It took real determination for the bulls to start running this time around. The mood bottomed out in October and it took eight months for the S&P 500 to recover 20% from that low point. During that period, it became clear that even the Fed’s aggressive rate hikes wouldn’t be severe enough to crash the economy immediately.
And in the absence of that crash, guess what? We survived. Corporations didn’t implode like people feared. A recession like the one we saw in 2008 just didn’t happen this time around.
I’m thinking the recession is already well underway for corporations. Earnings are down from last year. But in the current quarter, we’re looking for a slight uptick. Even if that doesn’t happen, the comparisons practically guarantee better times ahead for the end of the year.
In that scenario, we’ve already lived through the worst of it. Things get better from here. In a few months, members of the S&P 500 will be getting bigger again in the aggregate. The economy will be growing.

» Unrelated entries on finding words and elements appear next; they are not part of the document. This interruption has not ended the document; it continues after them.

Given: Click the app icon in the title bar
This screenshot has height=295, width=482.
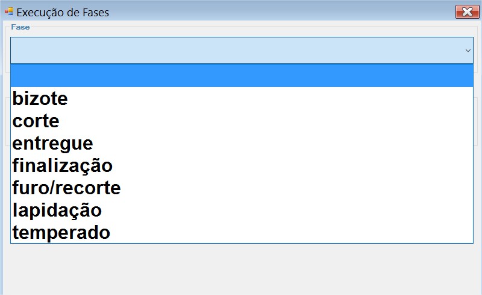Looking at the screenshot, I should point(8,11).
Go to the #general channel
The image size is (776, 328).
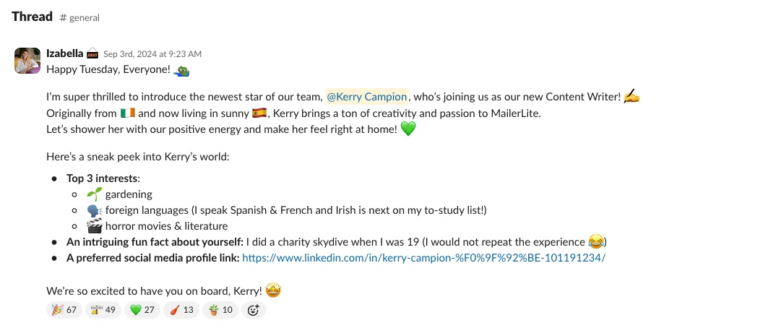coord(79,17)
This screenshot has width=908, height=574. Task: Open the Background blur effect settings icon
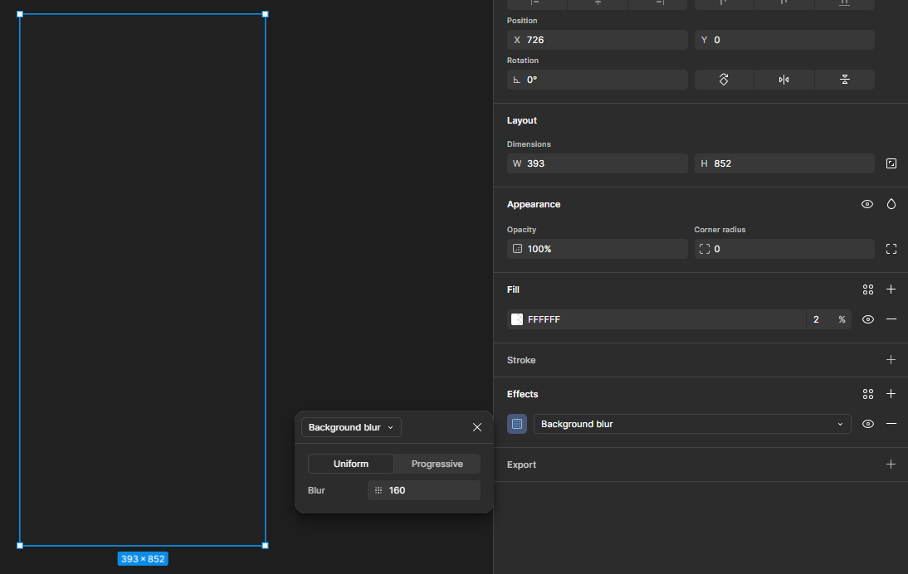coord(517,424)
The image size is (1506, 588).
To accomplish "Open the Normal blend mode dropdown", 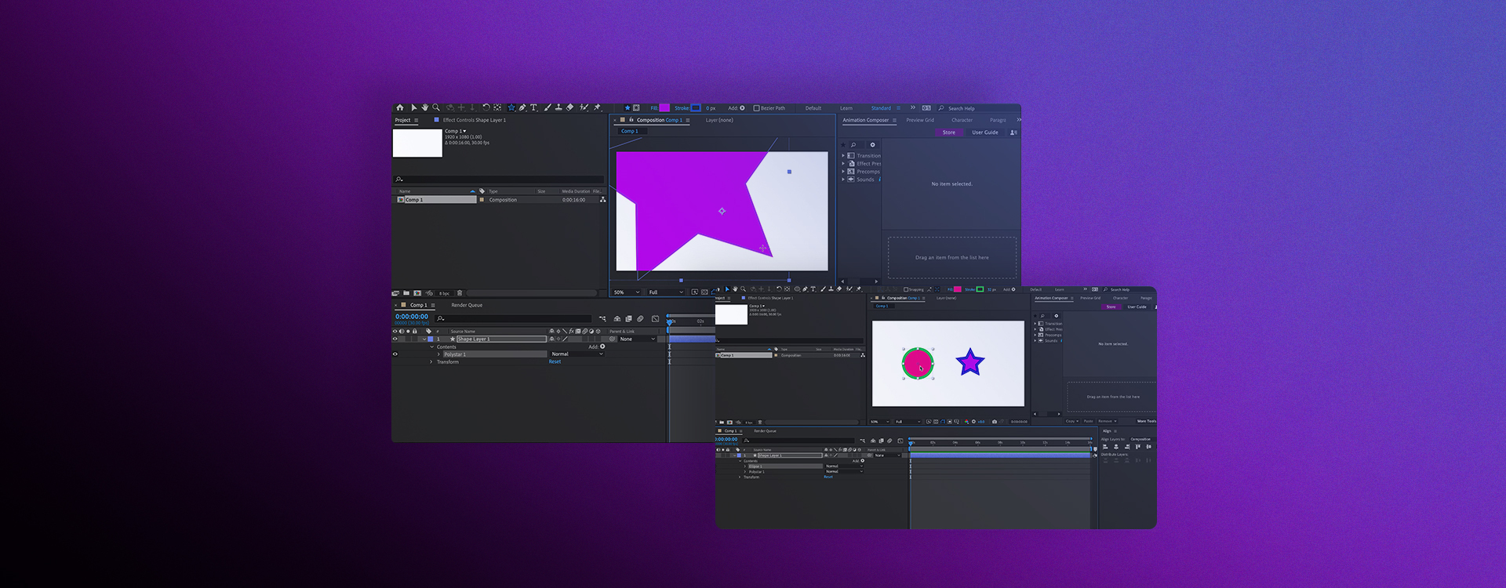I will [577, 354].
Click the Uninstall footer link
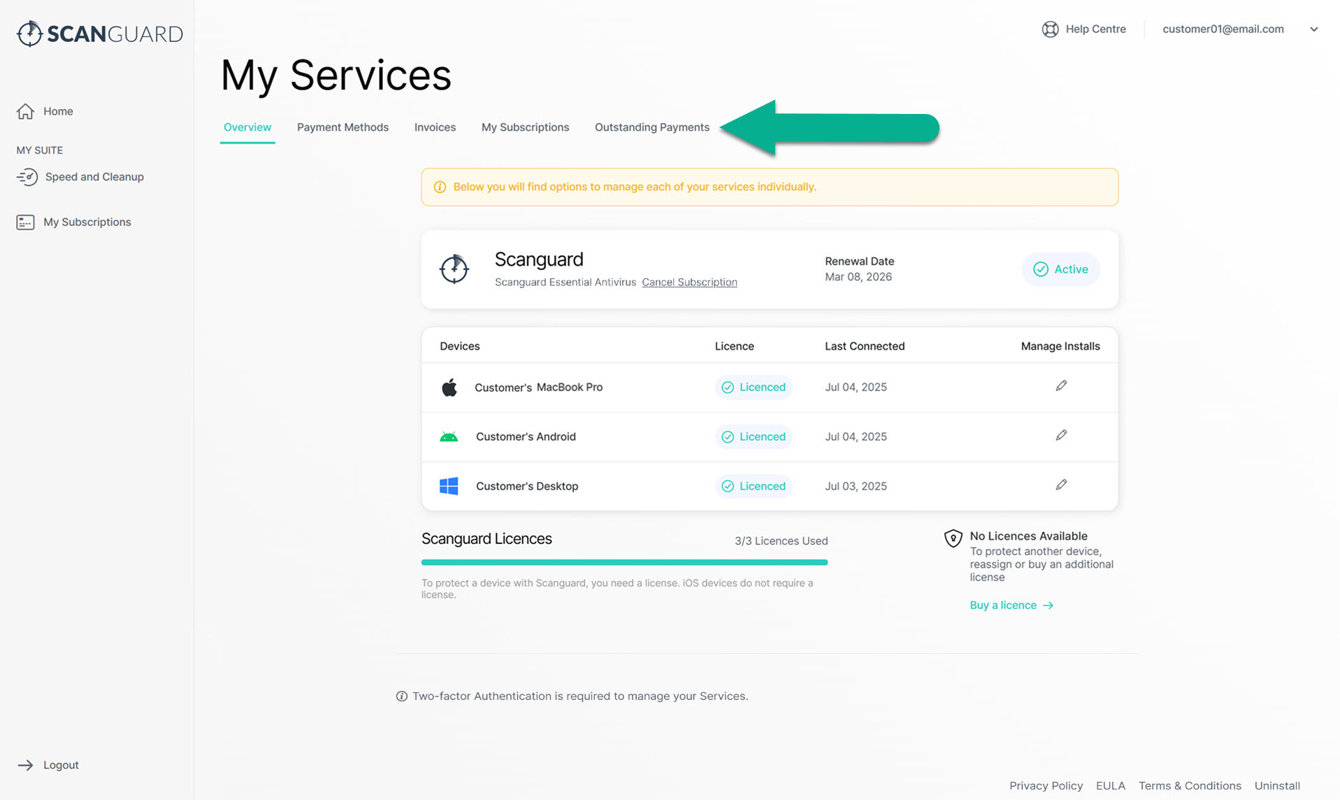The width and height of the screenshot is (1340, 800). click(1276, 786)
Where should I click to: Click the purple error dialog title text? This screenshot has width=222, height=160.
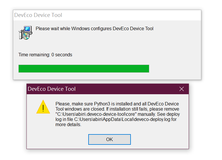coord(52,89)
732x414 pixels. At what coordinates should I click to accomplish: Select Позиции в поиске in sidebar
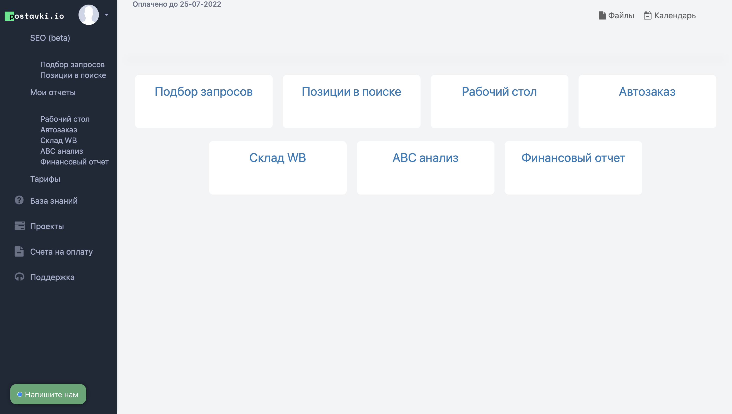(x=73, y=75)
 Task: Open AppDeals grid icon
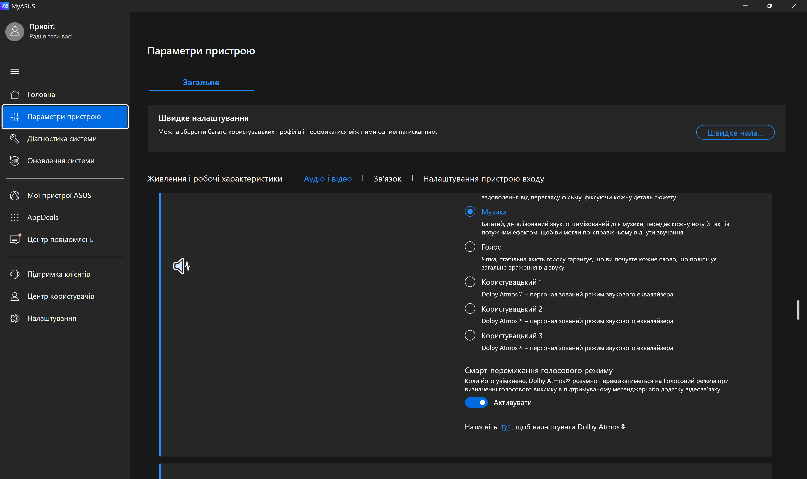point(15,218)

That’s good for investors. It’s hard for stocks to go down for long when the economy is feeding more profit across big companies year after year, which is why bull markets are hard to kill once they get going.
Admittedly, it isn’t a smooth ride. The first few months of any baby bull are the most intense . . . but then there’s generally a lull and a pause for the market to test its convictions. Things slow down. People get nervous and start second guessing themselves.
But in history, the bull has never backed down this fast. History can bends, but it rarely breaks. If the bear takes over again, I’ll be shocked.
Remember, bond yields move in the opposite direction from bond prices. If bonds are falling, that means money is pouring out of that particular side of the global financial markets.
Within the dollar sphere, money flowing out of bonds means money needs to flow into either cash or stocks. Cash is bad news as long as inflation remains high. You might be able to get 4% in money markets, but you’re probably going to lose it all from inflation.
Only stocks can make enough right now to keep ahead of inflation. They might go down instead but the right stocks have a fighting chance. When that’s the best bet you get, you take it.
And ultimately, I think that’s why the bull remains on top. Buckle in. It might be a wild ride but it will be fun.